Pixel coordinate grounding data
•••••
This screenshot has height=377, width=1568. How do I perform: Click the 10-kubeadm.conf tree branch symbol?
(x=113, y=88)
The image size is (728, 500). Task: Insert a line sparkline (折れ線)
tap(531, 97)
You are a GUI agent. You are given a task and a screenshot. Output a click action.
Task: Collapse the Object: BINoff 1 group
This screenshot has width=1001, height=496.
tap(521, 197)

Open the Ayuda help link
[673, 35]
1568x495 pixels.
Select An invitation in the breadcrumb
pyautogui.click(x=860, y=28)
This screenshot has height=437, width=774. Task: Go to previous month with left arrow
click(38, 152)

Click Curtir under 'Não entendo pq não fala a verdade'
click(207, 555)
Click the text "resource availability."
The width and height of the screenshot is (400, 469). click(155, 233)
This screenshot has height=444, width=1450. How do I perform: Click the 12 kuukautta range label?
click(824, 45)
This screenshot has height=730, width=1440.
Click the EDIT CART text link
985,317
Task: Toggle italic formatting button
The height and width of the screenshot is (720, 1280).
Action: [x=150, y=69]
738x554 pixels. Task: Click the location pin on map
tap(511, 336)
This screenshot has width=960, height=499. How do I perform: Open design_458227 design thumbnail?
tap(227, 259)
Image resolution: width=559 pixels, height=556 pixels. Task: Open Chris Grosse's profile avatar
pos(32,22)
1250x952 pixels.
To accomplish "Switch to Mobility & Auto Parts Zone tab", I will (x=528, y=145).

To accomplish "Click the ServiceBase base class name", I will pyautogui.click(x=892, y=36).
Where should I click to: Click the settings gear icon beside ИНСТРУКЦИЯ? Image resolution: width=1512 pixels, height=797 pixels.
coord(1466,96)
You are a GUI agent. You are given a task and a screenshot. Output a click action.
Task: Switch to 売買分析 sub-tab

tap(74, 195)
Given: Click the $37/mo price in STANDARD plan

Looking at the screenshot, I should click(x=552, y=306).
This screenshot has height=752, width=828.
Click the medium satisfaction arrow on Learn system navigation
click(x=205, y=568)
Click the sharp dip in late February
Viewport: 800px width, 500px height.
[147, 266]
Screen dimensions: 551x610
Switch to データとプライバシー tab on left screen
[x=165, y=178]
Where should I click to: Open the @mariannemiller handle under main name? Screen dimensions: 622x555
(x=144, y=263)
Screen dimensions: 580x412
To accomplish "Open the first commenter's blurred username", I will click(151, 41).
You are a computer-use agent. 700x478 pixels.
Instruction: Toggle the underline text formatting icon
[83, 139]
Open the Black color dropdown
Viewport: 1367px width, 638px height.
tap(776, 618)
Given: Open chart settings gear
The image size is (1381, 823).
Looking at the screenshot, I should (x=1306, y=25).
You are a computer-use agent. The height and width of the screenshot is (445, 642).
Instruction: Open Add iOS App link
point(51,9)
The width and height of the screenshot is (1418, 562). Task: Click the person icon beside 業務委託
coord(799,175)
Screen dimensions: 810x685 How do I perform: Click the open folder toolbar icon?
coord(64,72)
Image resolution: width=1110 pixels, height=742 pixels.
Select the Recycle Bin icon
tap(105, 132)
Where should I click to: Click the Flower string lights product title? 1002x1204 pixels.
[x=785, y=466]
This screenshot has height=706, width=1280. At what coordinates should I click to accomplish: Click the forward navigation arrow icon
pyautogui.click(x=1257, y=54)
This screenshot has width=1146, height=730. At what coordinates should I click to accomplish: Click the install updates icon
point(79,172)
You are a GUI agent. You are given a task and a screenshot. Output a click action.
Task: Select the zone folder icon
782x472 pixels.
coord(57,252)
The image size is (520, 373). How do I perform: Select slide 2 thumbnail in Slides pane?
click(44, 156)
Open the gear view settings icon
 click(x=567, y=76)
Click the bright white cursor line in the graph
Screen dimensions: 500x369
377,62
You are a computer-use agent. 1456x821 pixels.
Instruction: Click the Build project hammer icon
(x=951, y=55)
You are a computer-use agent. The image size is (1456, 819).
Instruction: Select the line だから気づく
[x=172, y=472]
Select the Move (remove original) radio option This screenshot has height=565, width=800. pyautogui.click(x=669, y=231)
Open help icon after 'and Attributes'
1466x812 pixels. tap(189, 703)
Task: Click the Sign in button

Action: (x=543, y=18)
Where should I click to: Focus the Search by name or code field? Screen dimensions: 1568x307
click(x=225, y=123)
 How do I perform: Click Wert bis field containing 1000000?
•••••
» **Exercise goal**: Write the data out again. Match it exactly.

» **Task result**:
This screenshot has height=377, width=1568. How do I perform: Click the 10-kubeadm.conf tree branch symbol?
(x=113, y=88)
The image size is (728, 500). Task: Insert a line sparkline (折れ線)
tap(531, 97)
You are a GUI agent. You are given a task and a screenshot. Output a click action.
Task: Collapse the Object: BINoff 1 group
This screenshot has width=1001, height=496.
tap(521, 197)

Open the Ayuda help link
[673, 35]
1568x495 pixels.
Select An invitation in the breadcrumb
pyautogui.click(x=860, y=28)
This screenshot has height=437, width=774. Task: Go to previous month with left arrow
click(38, 152)

Click Curtir under 'Não entendo pq não fala a verdade'
click(207, 555)
Click the text "resource availability."
The width and height of the screenshot is (400, 469). click(155, 233)
This screenshot has height=444, width=1450. How do I perform: Click the 12 kuukautta range label?
click(824, 45)
This screenshot has height=730, width=1440.
Click the EDIT CART text link
985,317
Task: Toggle italic formatting button
The height and width of the screenshot is (720, 1280).
Action: [x=150, y=69]
738x554 pixels. Task: Click the location pin on map
tap(511, 336)
This screenshot has width=960, height=499. How do I perform: Open design_458227 design thumbnail?
tap(227, 259)
Image resolution: width=559 pixels, height=556 pixels. Task: Open Chris Grosse's profile avatar
pos(32,22)
1250x952 pixels.
To accomplish "Switch to Mobility & Auto Parts Zone tab", I will (x=528, y=145).

To accomplish "Click the ServiceBase base class name", I will pyautogui.click(x=892, y=36).
Where should I click to: Click the settings gear icon beside ИНСТРУКЦИЯ? Image resolution: width=1512 pixels, height=797 pixels.
coord(1466,96)
You are a GUI agent. You are given a task and a screenshot. Output a click action.
Task: Switch to 売買分析 sub-tab

tap(74, 195)
Given: Click the $37/mo price in STANDARD plan

Looking at the screenshot, I should click(x=552, y=306).
This screenshot has height=752, width=828.
Click the medium satisfaction arrow on Learn system navigation
click(x=205, y=568)
Click the sharp dip in late February
Viewport: 800px width, 500px height.
[147, 266]
Screen dimensions: 551x610
Switch to データとプライバシー tab on left screen
[x=165, y=178]
Where should I click to: Open the @mariannemiller handle under main name? Screen dimensions: 622x555
(x=144, y=263)
Screen dimensions: 580x412
To accomplish "Open the first commenter's blurred username", I will click(151, 41).
You are a computer-use agent. 700x478 pixels.
Instruction: Toggle the underline text formatting icon
[83, 139]
Open the Black color dropdown
Viewport: 1367px width, 638px height.
tap(776, 618)
Given: Open chart settings gear
The image size is (1381, 823).
Looking at the screenshot, I should (x=1306, y=25).
You are a computer-use agent. The height and width of the screenshot is (445, 642).
Instruction: Open Add iOS App link
point(51,9)
The width and height of the screenshot is (1418, 562). Task: Click the person icon beside 業務委託
coord(799,175)
Screen dimensions: 810x685 How do I perform: Click the open folder toolbar icon?
coord(64,72)
Image resolution: width=1110 pixels, height=742 pixels.
Select the Recycle Bin icon
tap(105, 132)
Where should I click to: Click the Flower string lights product title? 1002x1204 pixels.
[x=785, y=466]
This screenshot has height=706, width=1280. At what coordinates should I click to accomplish: Click the forward navigation arrow icon
pyautogui.click(x=1257, y=54)
This screenshot has width=1146, height=730. At what coordinates should I click to accomplish: Click the install updates icon
point(79,172)
You are a GUI agent. You are given a task and a screenshot. Output a click action.
Task: Select the zone folder icon
782x472 pixels.
coord(57,252)
The image size is (520, 373). How do I perform: Select slide 2 thumbnail in Slides pane?
click(44, 156)
Open the gear view settings icon
 click(x=567, y=76)
Click the bright white cursor line in the graph
Screen dimensions: 500x369
377,62
You are a computer-use agent. 1456x821 pixels.
Instruction: Click the Build project hammer icon
(x=951, y=55)
You are a computer-use agent. The image size is (1456, 819).
Instruction: Select the line だから気づく
[x=172, y=472]
Select the Move (remove original) radio option This screenshot has height=565, width=800. pyautogui.click(x=669, y=231)
Open help icon after 'and Attributes'
1466x812 pixels. tap(189, 703)
Task: Click the Sign in button

Action: (x=543, y=18)
Where should I click to: Focus the Search by name or code field? Screen dimensions: 1568x307
click(x=225, y=123)
 How do I perform: Click Wert bis field containing 1000000?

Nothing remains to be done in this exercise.